2019 GIG Lifetime Achievement Award: Fiona Laing


Fiona Laing, Official Publications Curator at the National Library of Scotland in Edinburgh was this year's recipient of the GIG Lifetime Achievement Award.


I am delighted to be the recipient of this year’s GIG Lifetime Achievement Award. I was doubly proud as it came on the back of receiving the CILIP Scotland Library and Information Professional of the Year Award for 2019.





I served on the GIG committee in 2016-17 sharing the role of promoting the group via social media. I continue in a minor capacity now as GIG’s Standing Committee on Official Publications (SCOOP) liaison rep. As the Acting Chair of SCOOP I feel that it is important that the two groups are aware of each other’s work and possibilities for collaboration. SCOOP is a subgroup of the CILIP’s Knowledge and Information Group and so I also have some involvement with their activities too. I am Chair of the Scottish Working Forum on Official Publications (SWOP) having joined its Business Committee in 2004. This Group is affiliated to SCURL. The Group is thriving, with an active online and social media presence, holding regular meetings, engaging speakers and arranging relevant training for members.
The majority of my career has been spent working with government information in the form of Official Publications. As the Official Publications Curator at the National Library of Scotland I am responsible for the development, curation and promotion of all of the Library’s official publications collections.

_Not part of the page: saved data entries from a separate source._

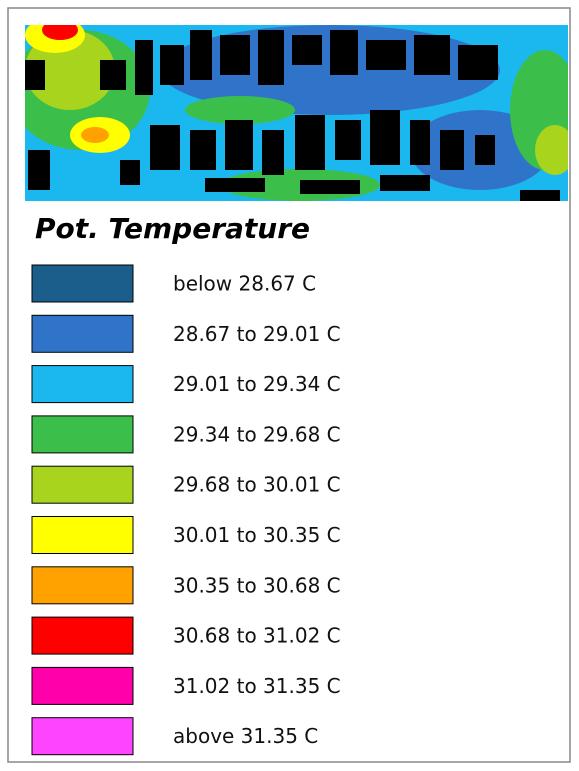  What do you see at coordinates (257, 434) in the screenshot?
I see `legend-label: 29.34 to 29.68 C` at bounding box center [257, 434].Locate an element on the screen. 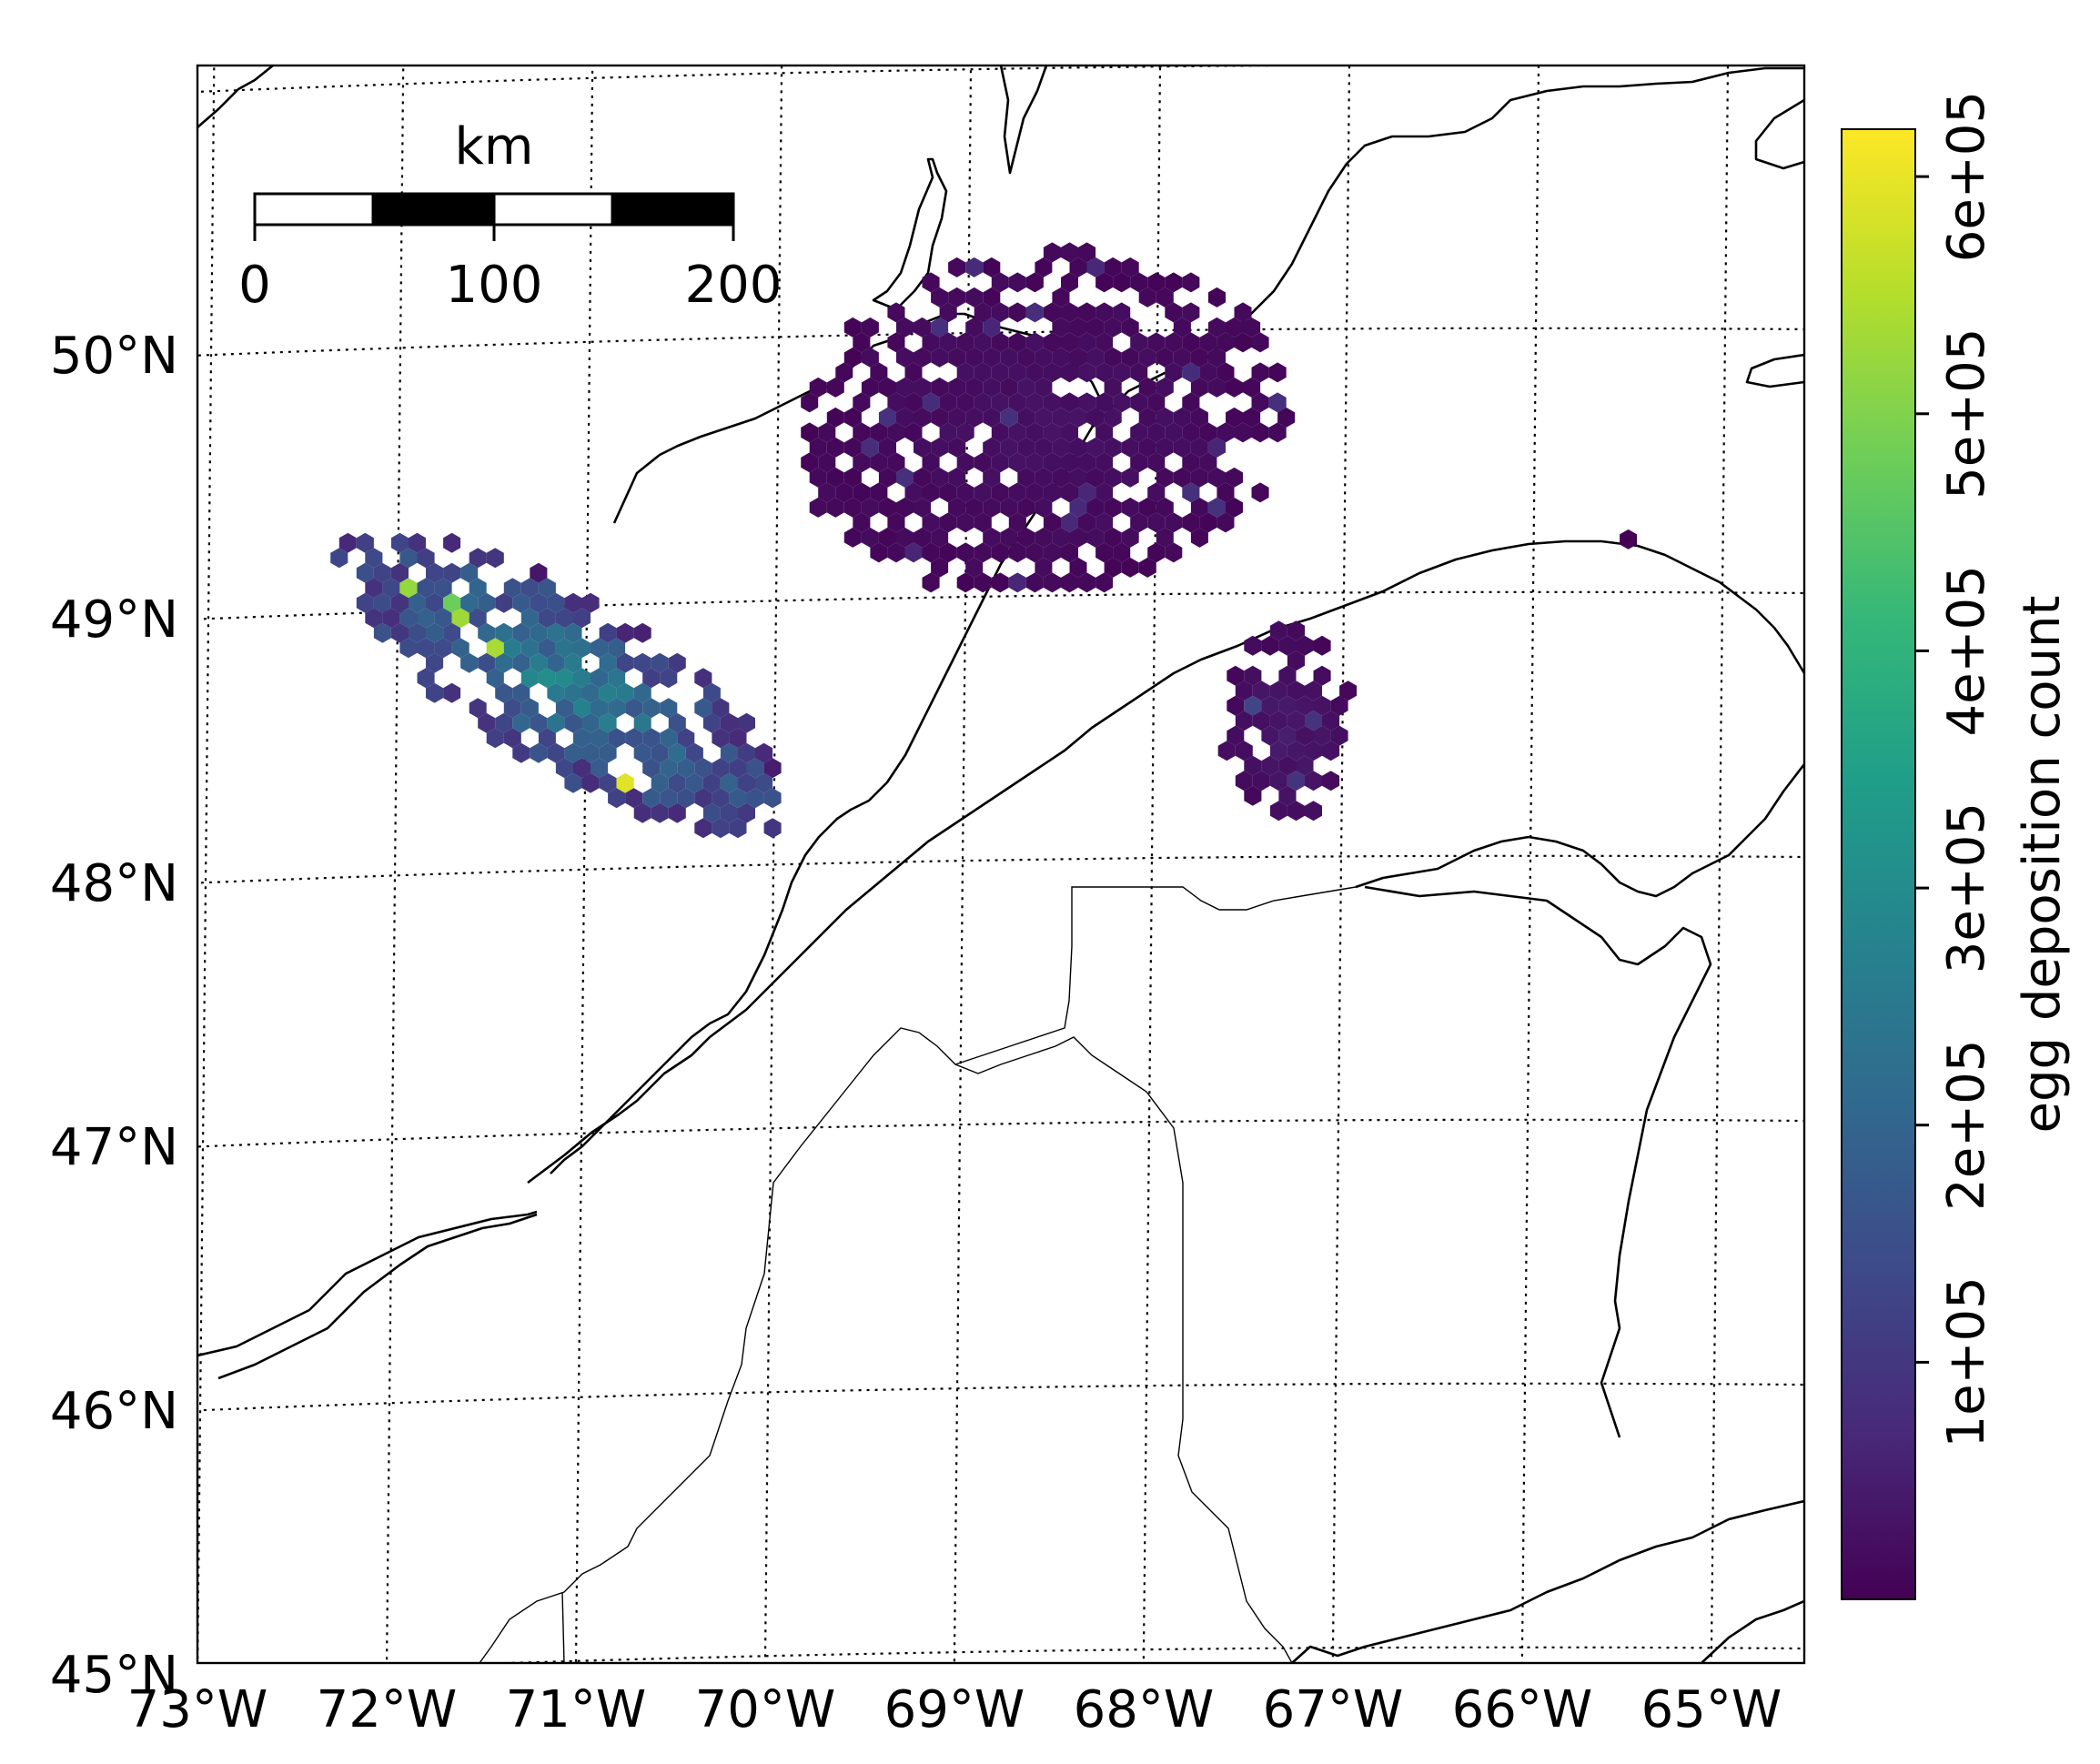 The height and width of the screenshot is (1764, 2100). colorbar-gradient is located at coordinates (1879, 864).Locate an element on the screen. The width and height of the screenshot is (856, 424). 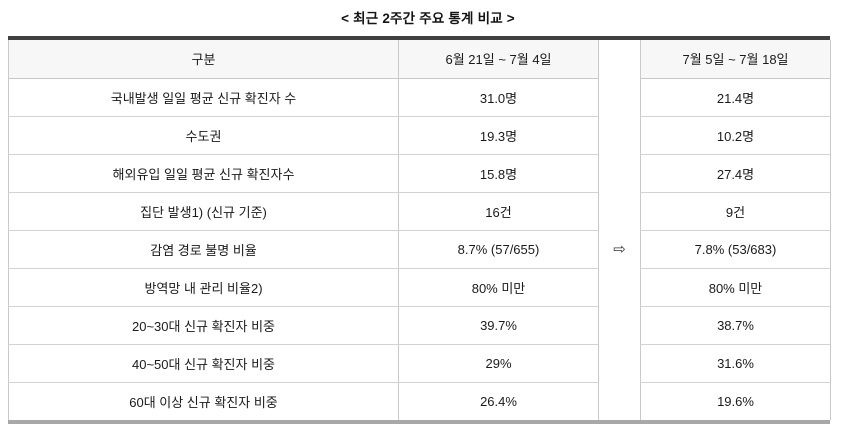
row-value-right: 80% 미만 is located at coordinates (736, 288). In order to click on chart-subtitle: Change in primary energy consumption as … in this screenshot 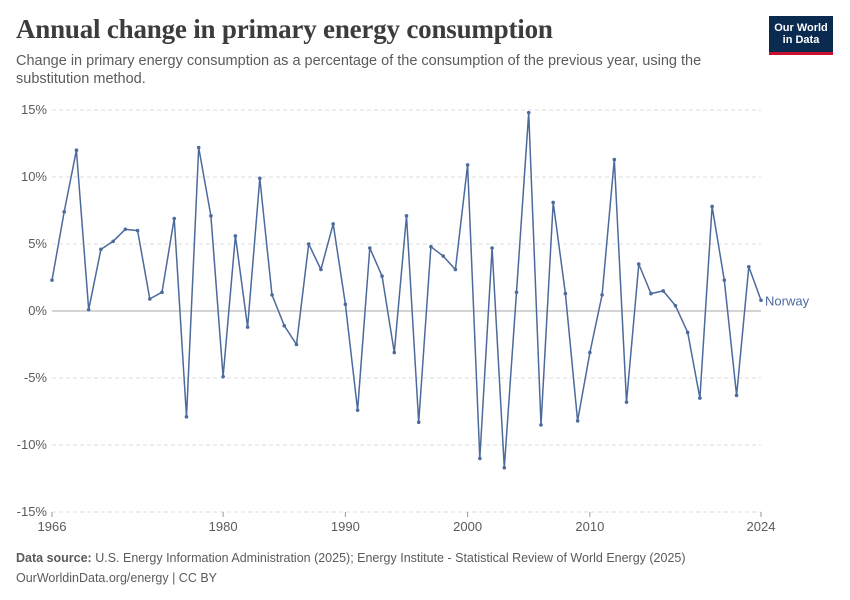, I will do `click(359, 70)`.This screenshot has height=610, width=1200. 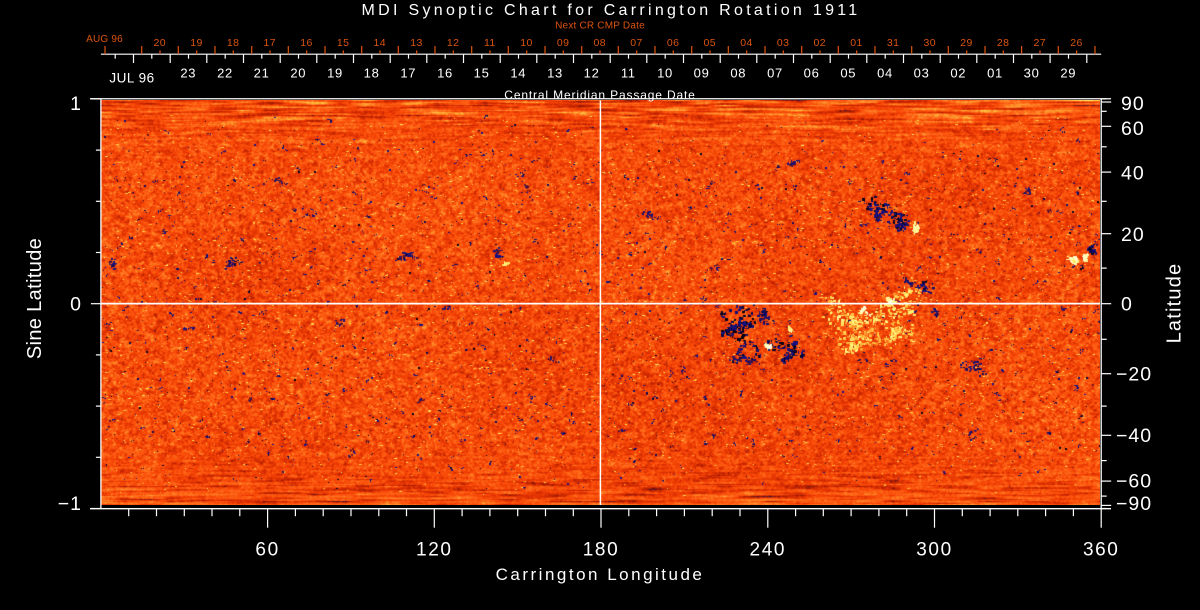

These consist of around 2 million items from the UK Parliaments and Assemblies, Government Agencies, NDPBs, International Organisations (i.e. FAO, OECD, WHO) and the governments of India, Pakistan, Australia. The National Library of Scotland has United Nations Depository Library status and is the most comprehensive and most authoritative resource in Scotland for official publications. 

As a Legal Deposit Library the National Library can request and receive free of charge a copy of everything published in the United Kingdom, providing they make a request in writing within a year of the date of publication. On the 6 April 2013, regulations were introduced by the UK Parliament to permit each legal deposit library to claim and receive publications in an electronic format. However, this must be by agreement and the default format remains print until such time as an agreement is reached. As the majority of official publications are now produced only in electronic format an important part of my role has been to set up and monitor agreements with government departments to deposit their material electronically.

An effective step in the promotion of the collection and encouraging wider public engagement is digitisation. Once I have selected material I then liaise with many different teams across the library to consider the condition of the material, the copyright status, required metadata, the arrangement of the publications and ensure that we have the right equipment required for the digitisation. 
Some examples of Official Publications that have already been digitised are
The Medical History of British India  This resource provides an entry into the history of disease and its prevention in 19th and 20th-century British India, including veterinary medicine and animal husbandry.
British Military Lists – lists of British Officers serving in the forces during the periods of both world wars which are of great interest for family history research.
The Britain Handbook – this annual reference book, produced originally by the Central Office of Information, provides a factual overview of the United Kingdom and was an important element of the information service provide by British diplomatic posts. This was digitised as part of our Back to the Future: 1979-1989 web feature. We are in the process of digitising our entire collection of this title from 1954-2005.  
League of Nations – forerunner of the United Nations. This is the latest collection to be realised to coincide with the centenary of the founding of the League. 
And finally the project I am most proud of - The Scottish School Exam papers 1888-1963 digitised papers and creative resits. We will be releasing more of our Scottish exam papers collection early in 2020.  You can read more about this project in the latest copy of K&IM Refer Autumn 2019.  These digitised collections will also be made available on the Library’s new Data Foundry. This presents Library collections as data in a machine-readable format, widening the scope for digital research and analysis.
The potential for research and reuse within the OP collections is only limited by the resources at our disposal and our imaginations.